Reggie Lewis

No. 22
- Position: Cornerback

Personal information
- Born: May 30, 1984 (age 42) Jacksonville, Florida, U.S.
- Listed height: 5 ft 10 in (1.78 m)
- Listed weight: 196 lb (89 kg)

Career information
- College: Florida
- NFL draft: 2007: undrafted

Career history
- Buffalo Bills (2007)*; Toronto Argonauts (2009)*; Tampa Bay Storm (2010); Dallas Vigilantes (2010);
- * Offseason or practice squad member only

Awards and highlights
- BCS national champion (2007);

Career AFL statistics
- Total tackles: 27
- Sacks: 1
- Forced fumbles: 1
- Stats at ArenaFan.com

= Reggie Lewis (cornerback) =

American gridiron football player (born 1984)

Reggie Lewis (born May 30, 1984) is a former gridiron football cornerback. He was signed by the Buffalo Bills as an undrafted free agent in 2007. He played college football at Florida.
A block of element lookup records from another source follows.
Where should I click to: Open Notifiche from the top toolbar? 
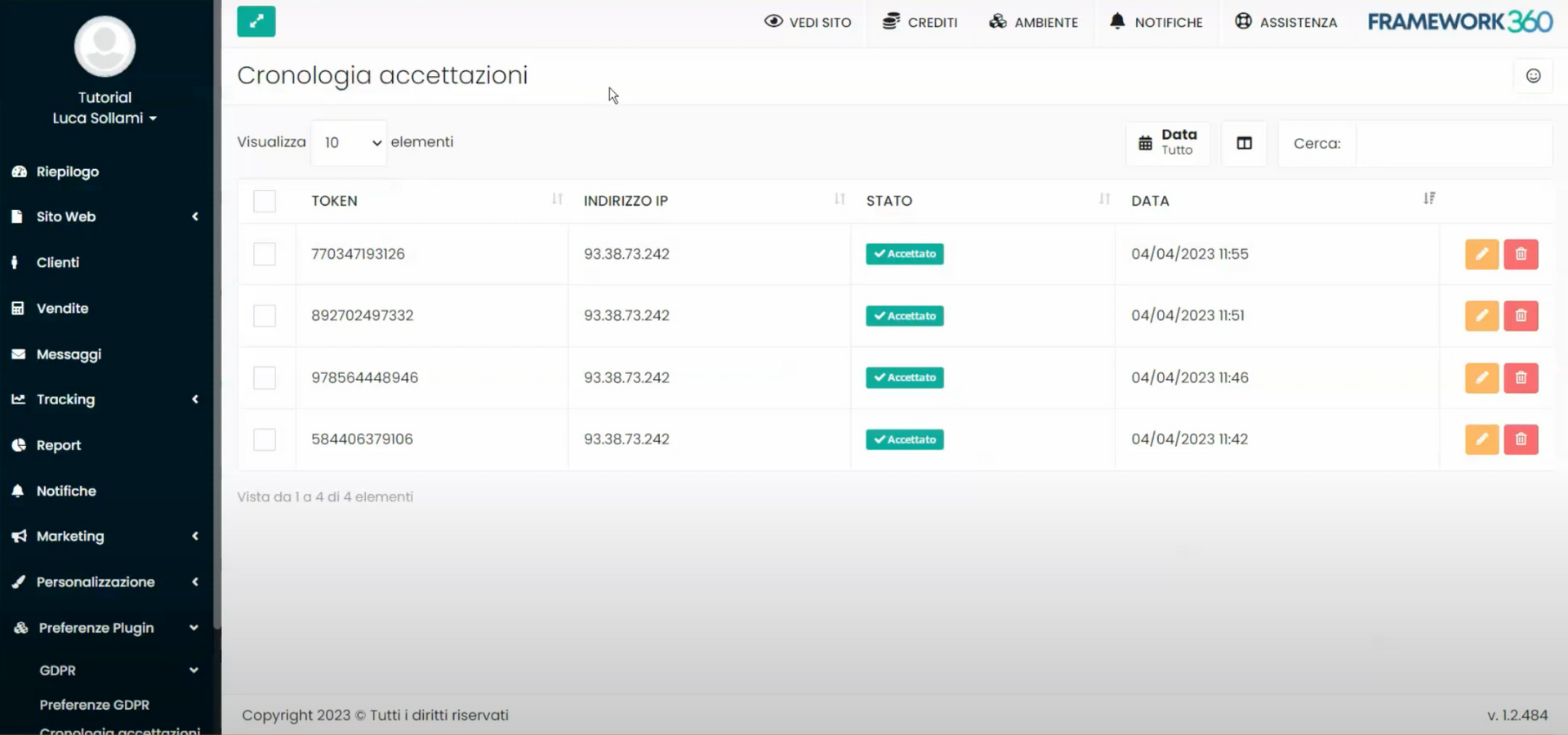pyautogui.click(x=1156, y=22)
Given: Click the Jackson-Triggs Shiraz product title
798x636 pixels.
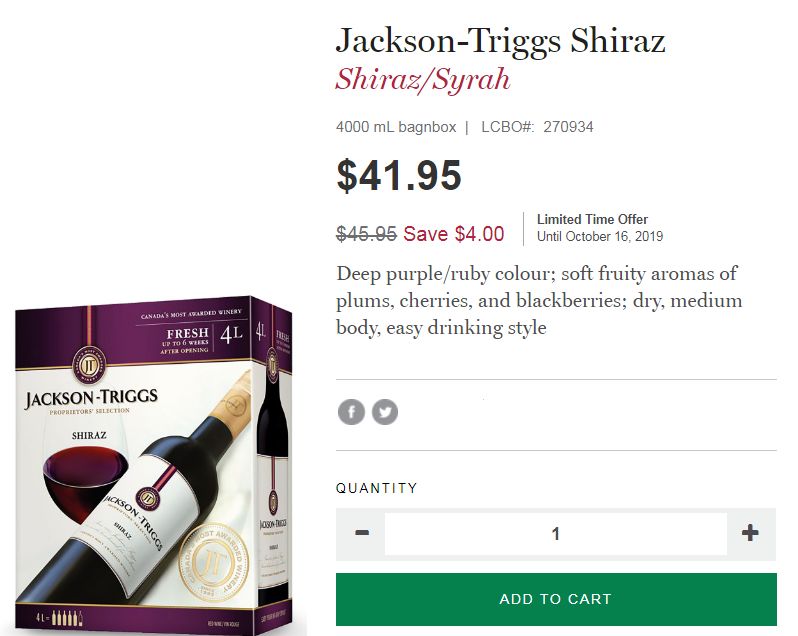Looking at the screenshot, I should (x=500, y=40).
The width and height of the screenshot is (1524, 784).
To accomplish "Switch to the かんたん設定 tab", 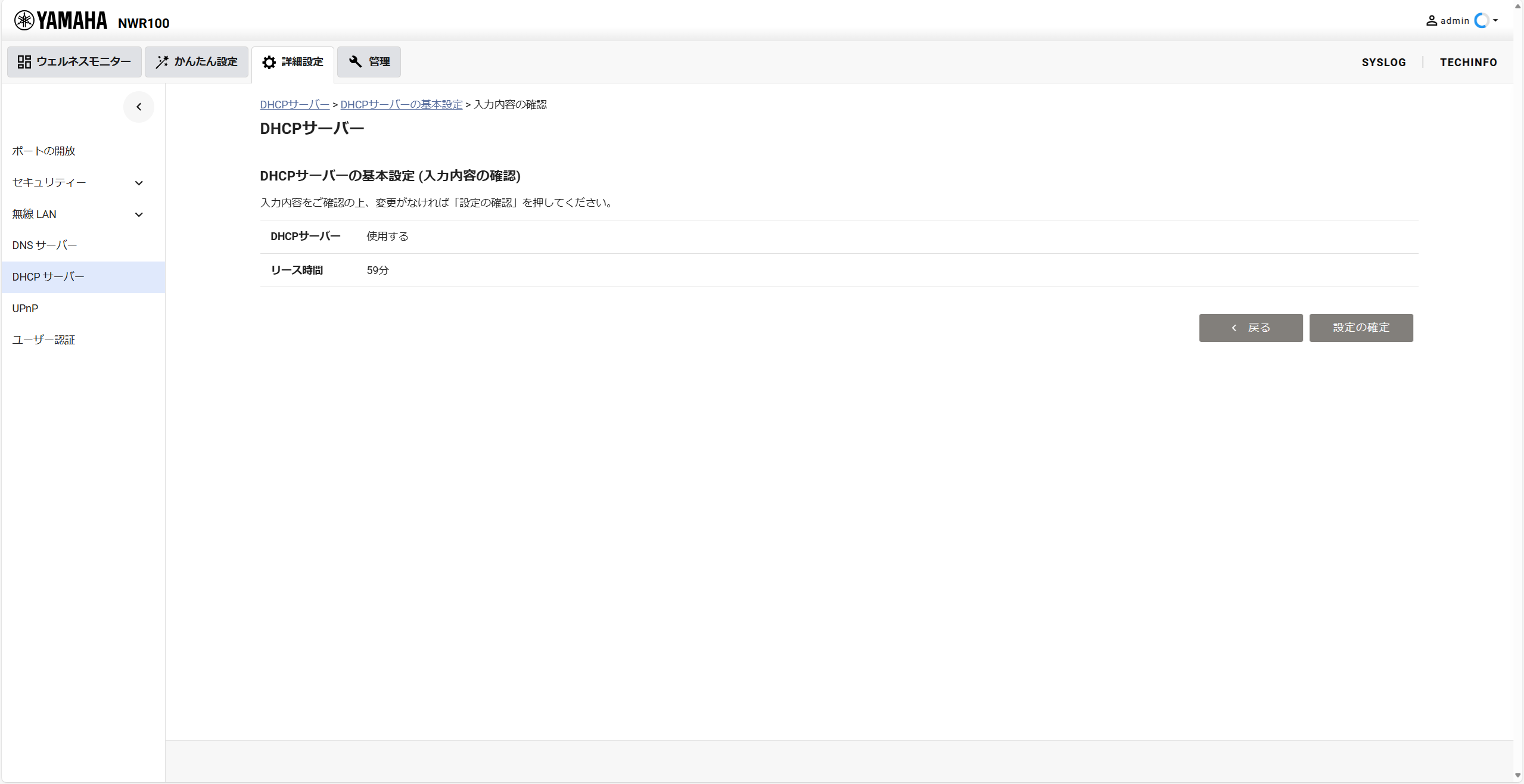I will [x=197, y=62].
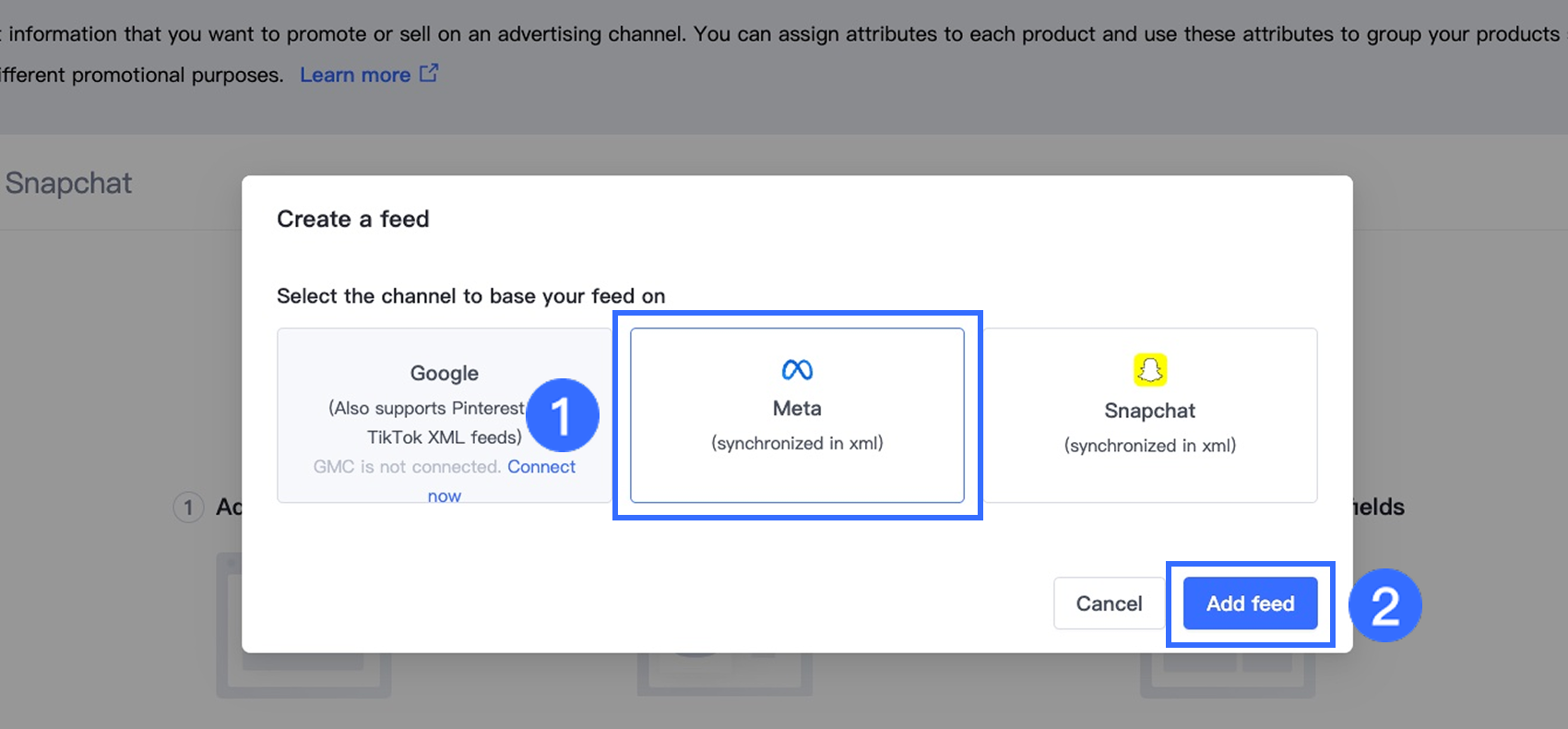The width and height of the screenshot is (1568, 729).
Task: Click the Meta infinity logo icon
Action: tap(797, 370)
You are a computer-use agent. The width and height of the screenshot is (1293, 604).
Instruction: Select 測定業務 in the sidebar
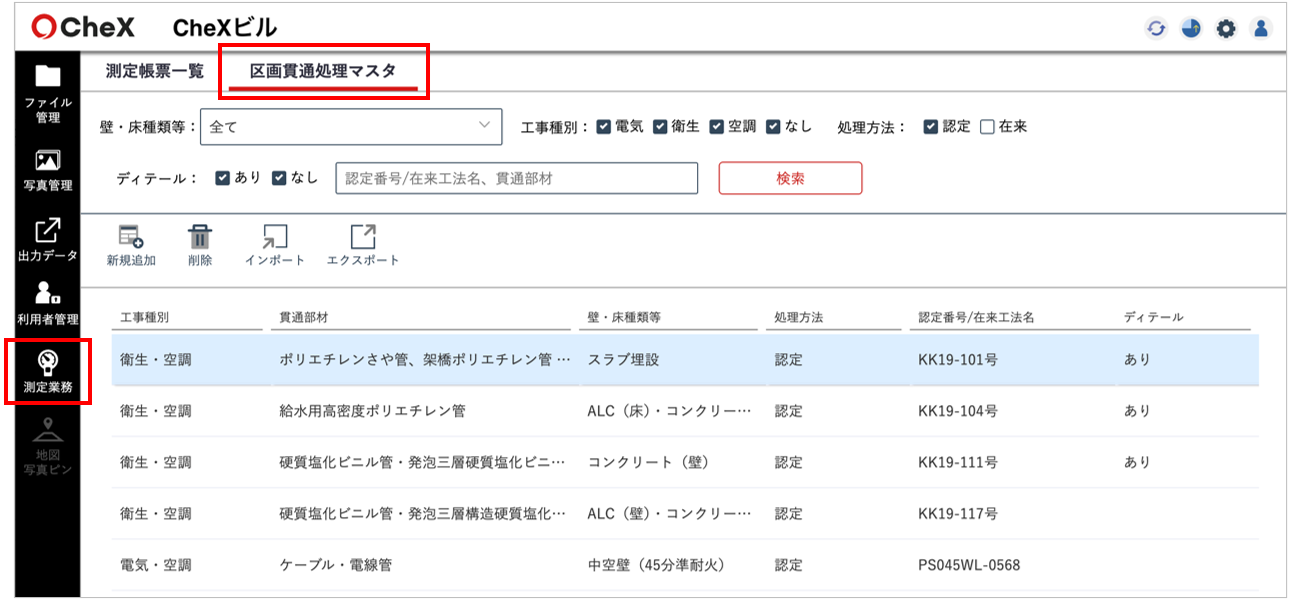(x=47, y=371)
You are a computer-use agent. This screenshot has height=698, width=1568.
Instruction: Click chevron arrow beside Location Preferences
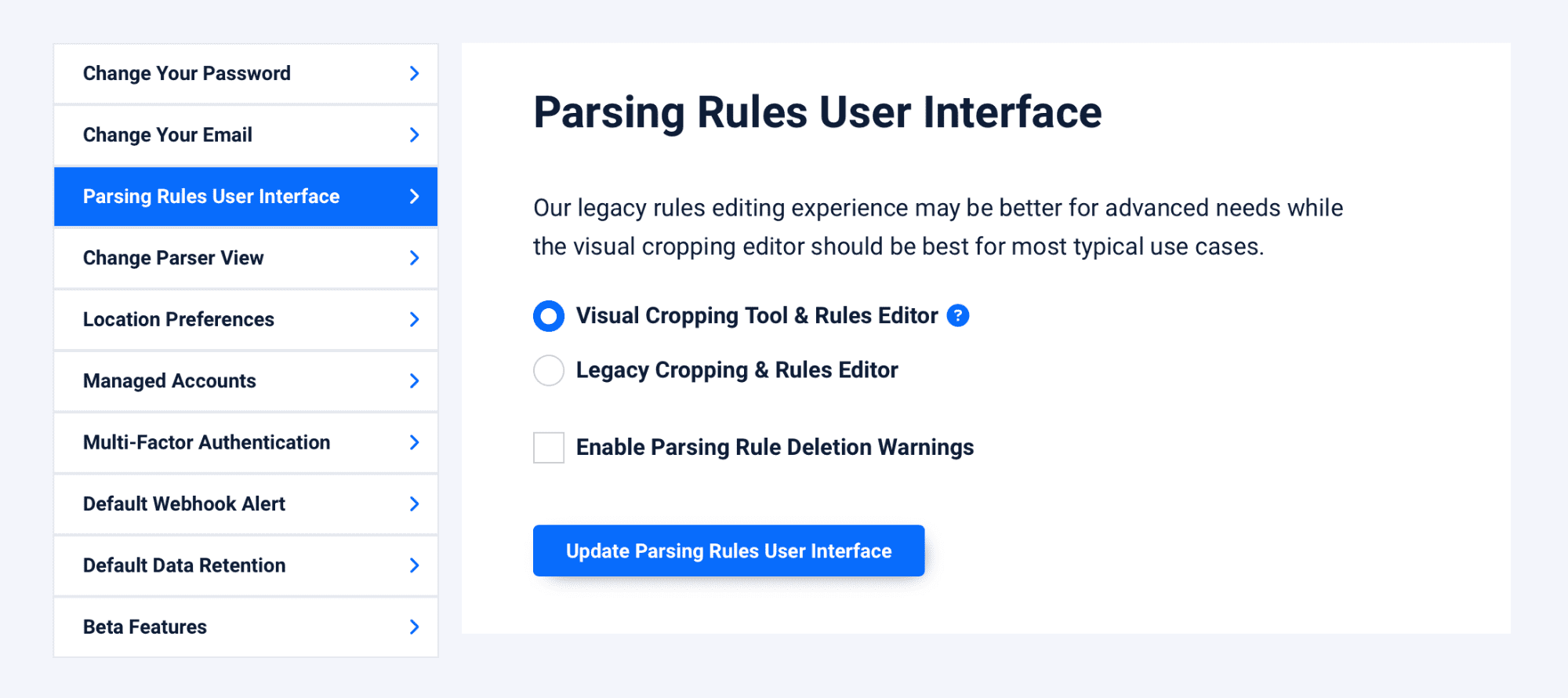click(415, 319)

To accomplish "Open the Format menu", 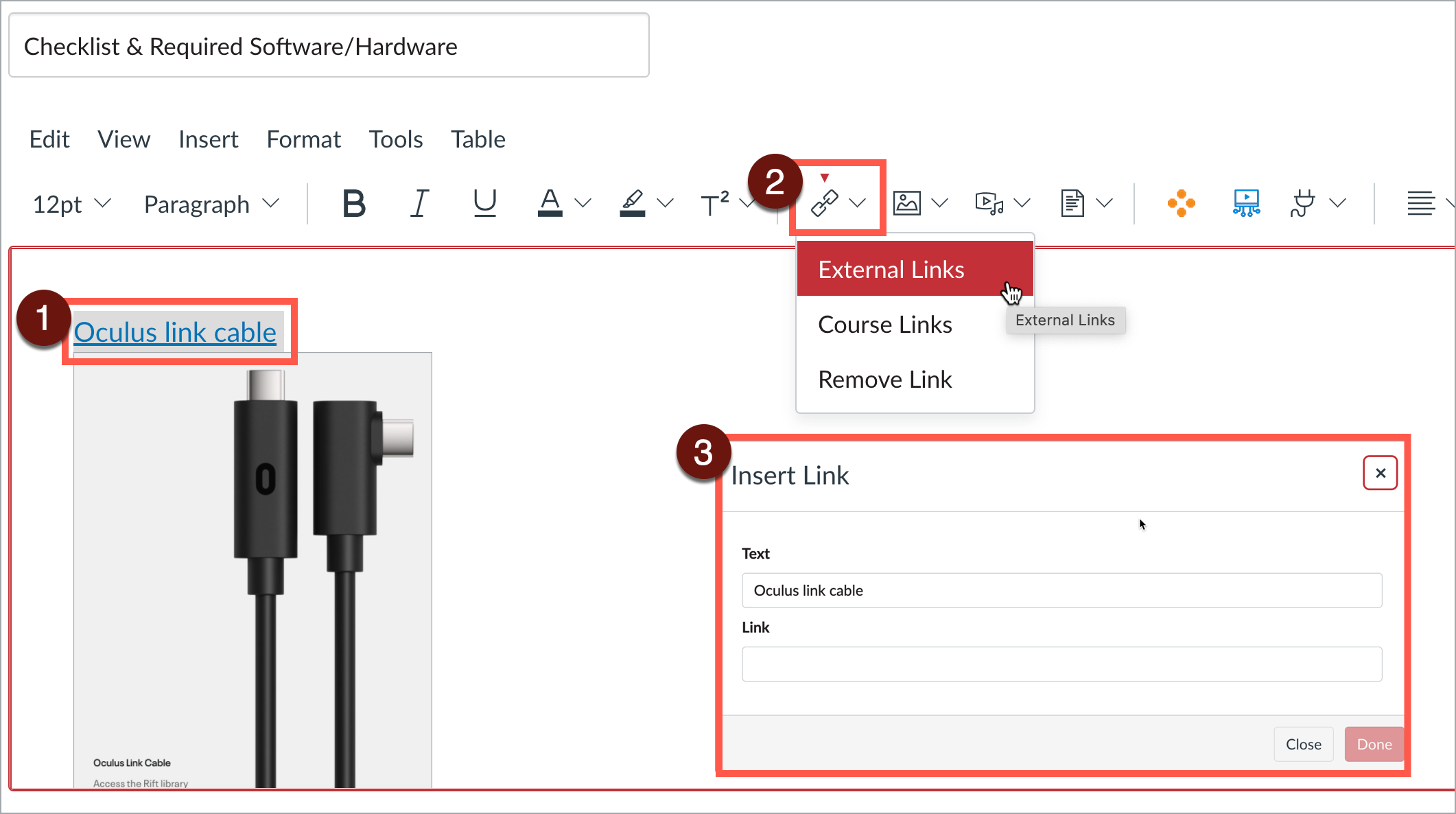I will point(303,139).
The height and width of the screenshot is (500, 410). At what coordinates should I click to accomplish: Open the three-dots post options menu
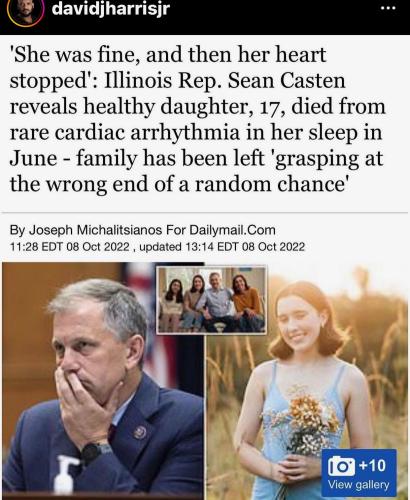(388, 8)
Lewis was also a member of the Tampa Bay Storm and Toronto Argonauts.

==Early life==
Lewis received All-American honors from PrepStar when he was ranked among the top 12 players in the Southeast athlete category. He was also named the Florida Times-Union’s Offensive Player of the year for North Central Florida in 2000.

==College career==
Lewis attended the University of Florida, where he, majored in Sociology, and played in a career total of 50 games, with 16 starts. As a freshman and sophomore, he played wide receiver then was switched to cornerback for the rest of his college career. His first career interception helped Florida to a double-overtime win over Vanderbilt. In 2005, he recovered a blocked field goal and returned it for a touchdown, the first in school history, against Florida State. In that same season, he intercepted a pass to help seal a 14-10 Florida win over Georgia. He recorded an interception and a pass broken up against Arkansas in the 2006 SEC Championship Game, he also intercepted a pass thrown by Heisman Trophy winner, Troy Smith of Ohio State in the 2007 BCS National Championship Game. Lewis was also named to the 2007 Hula Bowl.

==Professional career==

===National Football League===
Lewis went unselected in the 2007 NFL draft and signed with the Buffalo Bills on May 3, 2007. However, he was released on August 27, 2007.

===Arena Football League===
In 2008 Lewis signed with the Tampa Bay Storm of the Arena Football League. Lakeland Raiders 2013

===Canadian Football League===
Lewis was signed by the Toronto Argonauts on February 25, 2009. He was released on June 7, 2009.